* Problem requirements *
Extract and copy the records below verbatim, starting with the line containing "Select the ABCWUA Franciscan marker icon" and going on through the line containing "click(409, 278)".
start Entries supplied
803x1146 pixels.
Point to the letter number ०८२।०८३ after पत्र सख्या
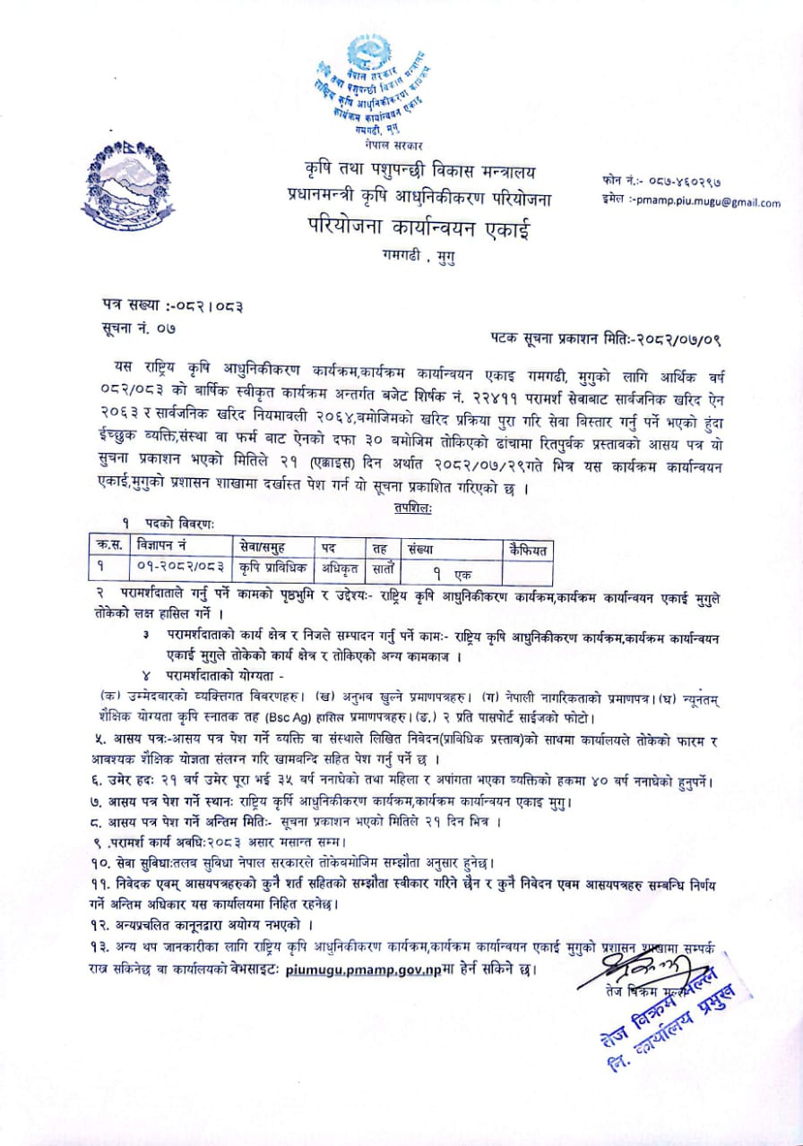205,305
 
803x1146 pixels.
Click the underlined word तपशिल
411,508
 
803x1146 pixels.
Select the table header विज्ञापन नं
167,545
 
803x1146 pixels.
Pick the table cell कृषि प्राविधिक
273,567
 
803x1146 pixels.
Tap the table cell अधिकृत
341,567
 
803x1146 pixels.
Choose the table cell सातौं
380,567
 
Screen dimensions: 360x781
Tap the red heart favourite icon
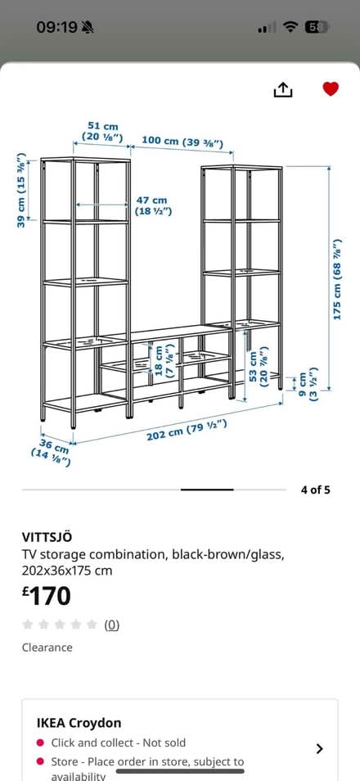(331, 88)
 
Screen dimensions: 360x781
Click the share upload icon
(283, 90)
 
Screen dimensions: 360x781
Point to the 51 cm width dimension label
(102, 132)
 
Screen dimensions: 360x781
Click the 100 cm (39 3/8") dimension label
(182, 142)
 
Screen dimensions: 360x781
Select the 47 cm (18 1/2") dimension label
(153, 205)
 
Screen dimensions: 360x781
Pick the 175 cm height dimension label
(338, 279)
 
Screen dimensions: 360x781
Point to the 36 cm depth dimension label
(52, 450)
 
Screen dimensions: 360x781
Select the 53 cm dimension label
(258, 367)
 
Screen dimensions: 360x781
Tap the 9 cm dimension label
(307, 385)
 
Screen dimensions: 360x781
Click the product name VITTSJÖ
(47, 537)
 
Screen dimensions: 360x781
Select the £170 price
(47, 596)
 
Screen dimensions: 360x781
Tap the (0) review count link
(111, 625)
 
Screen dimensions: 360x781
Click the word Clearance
(47, 648)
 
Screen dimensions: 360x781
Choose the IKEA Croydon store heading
(79, 723)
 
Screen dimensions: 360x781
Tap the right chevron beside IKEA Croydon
(320, 748)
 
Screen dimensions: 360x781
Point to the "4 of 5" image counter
(315, 490)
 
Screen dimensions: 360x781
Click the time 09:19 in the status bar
(56, 27)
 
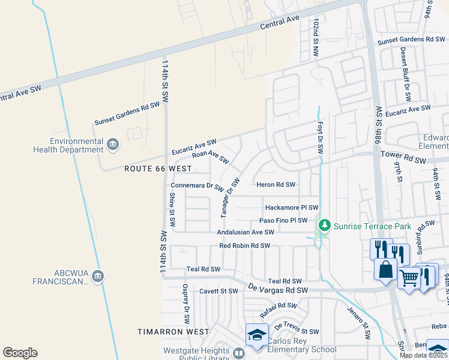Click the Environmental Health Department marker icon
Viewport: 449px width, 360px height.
click(113, 144)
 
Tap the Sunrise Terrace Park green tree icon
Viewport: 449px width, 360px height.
click(325, 226)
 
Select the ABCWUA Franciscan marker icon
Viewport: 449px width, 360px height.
click(98, 276)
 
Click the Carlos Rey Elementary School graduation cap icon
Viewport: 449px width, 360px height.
click(256, 334)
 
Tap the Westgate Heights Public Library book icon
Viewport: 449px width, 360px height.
click(239, 353)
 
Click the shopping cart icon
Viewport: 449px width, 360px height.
click(409, 278)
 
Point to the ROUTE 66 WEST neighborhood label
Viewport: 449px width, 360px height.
click(158, 169)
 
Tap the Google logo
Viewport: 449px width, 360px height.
click(20, 353)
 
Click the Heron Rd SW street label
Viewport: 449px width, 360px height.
click(276, 185)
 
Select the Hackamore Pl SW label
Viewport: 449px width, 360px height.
click(292, 207)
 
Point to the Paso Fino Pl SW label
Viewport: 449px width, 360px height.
click(283, 221)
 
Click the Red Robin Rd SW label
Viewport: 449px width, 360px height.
click(245, 246)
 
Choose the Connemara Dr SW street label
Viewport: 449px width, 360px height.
click(197, 186)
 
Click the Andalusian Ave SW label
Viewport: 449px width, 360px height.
click(246, 232)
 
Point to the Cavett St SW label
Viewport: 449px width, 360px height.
click(219, 291)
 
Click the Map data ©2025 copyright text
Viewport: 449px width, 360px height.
click(423, 355)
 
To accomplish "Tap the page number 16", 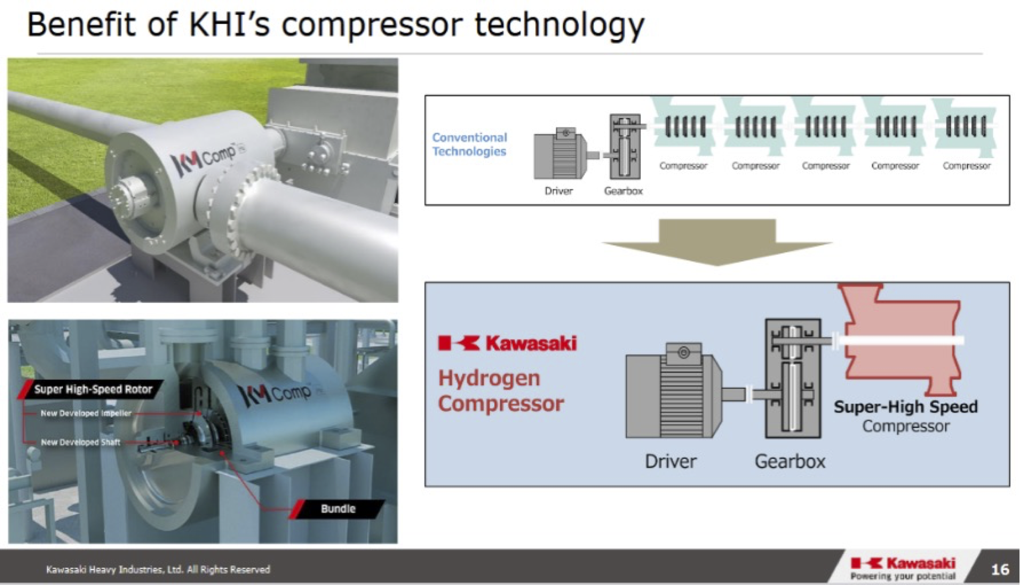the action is coord(1000,569).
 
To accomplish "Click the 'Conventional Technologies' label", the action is coord(470,144).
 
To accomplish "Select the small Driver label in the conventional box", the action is coord(559,191).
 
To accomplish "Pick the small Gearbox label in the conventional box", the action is coord(623,191).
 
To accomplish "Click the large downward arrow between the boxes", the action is coord(717,242).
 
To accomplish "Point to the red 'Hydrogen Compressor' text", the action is coord(501,390).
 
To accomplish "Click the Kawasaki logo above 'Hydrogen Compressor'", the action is coord(507,343).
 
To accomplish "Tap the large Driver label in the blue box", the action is coord(671,461).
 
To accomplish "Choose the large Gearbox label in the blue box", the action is coord(790,461).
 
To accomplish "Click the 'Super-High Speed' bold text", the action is coord(906,406).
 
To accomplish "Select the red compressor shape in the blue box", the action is coord(903,339).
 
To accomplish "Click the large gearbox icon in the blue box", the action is coord(793,378).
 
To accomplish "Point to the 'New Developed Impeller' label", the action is coord(86,413).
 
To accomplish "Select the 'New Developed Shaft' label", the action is coord(80,442).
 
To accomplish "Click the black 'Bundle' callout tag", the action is coord(338,509).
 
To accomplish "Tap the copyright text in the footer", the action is coord(158,569).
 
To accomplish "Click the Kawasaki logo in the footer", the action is coord(903,568).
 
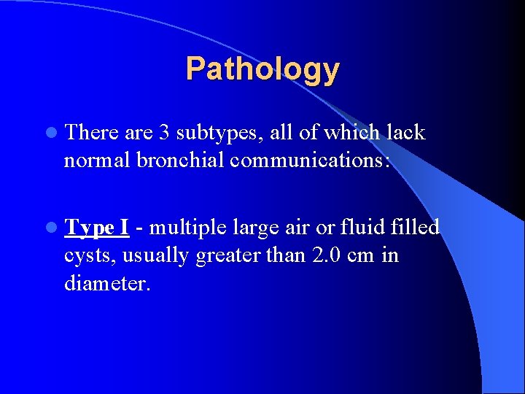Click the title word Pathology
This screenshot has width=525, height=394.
click(262, 69)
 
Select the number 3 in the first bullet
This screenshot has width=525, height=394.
click(164, 133)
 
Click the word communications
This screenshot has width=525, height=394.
click(309, 160)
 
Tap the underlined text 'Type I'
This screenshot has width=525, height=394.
click(96, 228)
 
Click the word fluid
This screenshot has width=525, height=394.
click(358, 228)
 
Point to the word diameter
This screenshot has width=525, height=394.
click(106, 283)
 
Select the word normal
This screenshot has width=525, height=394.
click(96, 160)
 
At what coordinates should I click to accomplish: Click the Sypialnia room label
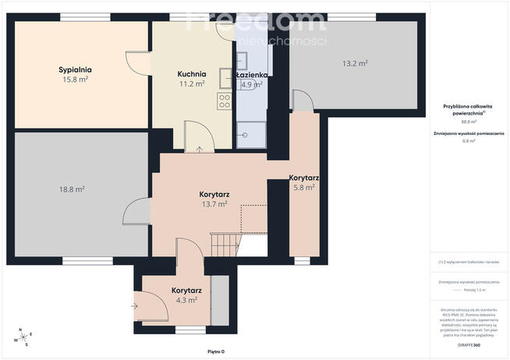pos(73,69)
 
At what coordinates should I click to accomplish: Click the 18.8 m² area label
pos(72,189)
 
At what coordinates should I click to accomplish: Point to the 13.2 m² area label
pos(355,63)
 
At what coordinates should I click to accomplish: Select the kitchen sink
pos(225,77)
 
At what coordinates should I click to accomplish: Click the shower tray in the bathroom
pos(251,134)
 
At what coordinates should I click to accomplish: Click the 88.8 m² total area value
pos(469,122)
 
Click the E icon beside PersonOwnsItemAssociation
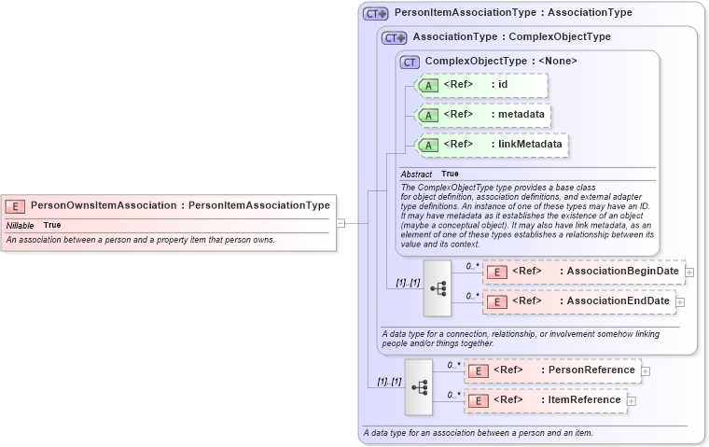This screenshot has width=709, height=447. point(15,205)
end Entries supplied
* Answer to this exercise *
Select the ABCWUA Franciscan marker icon
Viewport: 449px width, 360px height.
click(98, 276)
 
Click the Carlos Rey Elementary School graduation cap icon
Viewport: 449px width, 360px height.
click(256, 334)
 
Tap the Westgate Heights Public Library book icon
Viewport: 449px width, 360px height.
click(239, 353)
 
Click the shopping cart icon
Viewport: 449px width, 360px height.
click(409, 278)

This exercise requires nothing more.